The attentive reader will have noticed that developing the models also requires feedback loops in the process. Models, once proven to be correctly implemented (i.e. verified), will be exercised (i.e. tested) against specifications and the observed deviations will result in modifications, e.g. adding sensors, selecting a different control loop, etc. When all this has been done, the implementation model will be frozen. It can then be integrated and validated in a real system.
It is clear that to make all this transitions from one domain to another and how a simulation model is transformed into an implementation model can only be done with great confidence and accuracy if the semantics as well as the architecture match. And here we find back the "Unified Semantics" and "Interacting Entities" paradigm that steer our methodology. It is clear as well that this goal can only be reached if we stay away from the details of a selected implementation. The Systems Engineering process is itself first modelled as a more abstract meta-model, even meta-meta-model.
How do we support it already?
GoedelWorks implements a meta-meta-model that allows to describe any system engineering process from early requirements capturing till final implementation. It has 16 conceptual and orthogonal entities that are linked through associative and structural links. This can be customised for a specific domain or organisation mostly by sub typing. A specific engineering project is then to be seen as a dedicated instance of a system determined by executing a (development) project using a specific (engineering) process. In GoedelWorks we mostly work in the intentional domain while defining entities to be developed in the implementation domain.
OpenComRTOS Designer is the key tool for the implementation domain. At the core is a formally developed concurrent programming environment. It allows to model and simulate a specific system as a set of concurrent real-time entities (called tasks) that create a system by their interactions. This defines the logical or functional topology of the system. Independently, it also allows to define a hardware topology. Using code generators and the RTOS runtime support, it allows to map the logical topology into a physical one, essentially in an independent way. Thanks to this approach we have reached the initial goals of separation of concerns and achieved a higher degree of modularity and reuse.
The development of OpenComRTOS itself has also shown that the real power of formalisation and in particular of using formal techniques up front during the design phase, and not only during the verification phase, pays off for achieving correctness as well as more efficiency.
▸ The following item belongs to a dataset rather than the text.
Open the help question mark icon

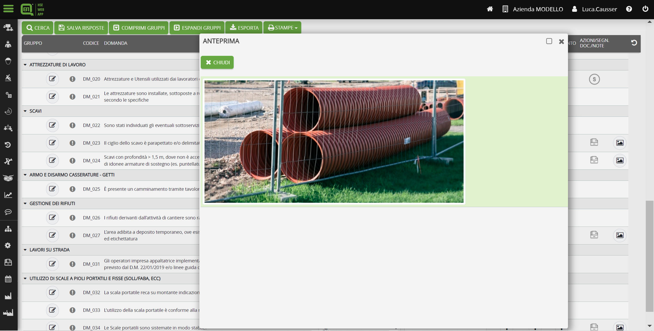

It has also resulted in a cleaner and leaner architecture shrinking the code size with a factor of 10. This has a direct impact on maybe other specified and desirable properties like energy and resource consumption but also on scalability and reuse, etc. It has facilitates the creation of correct applications with minimal software writing efforts because the software runs in a standardised concurrent environment and hence the bulk of the framework in which the software executes is automatically generated. The only coding left to do is to write the sequential state machines inside each concurrent task.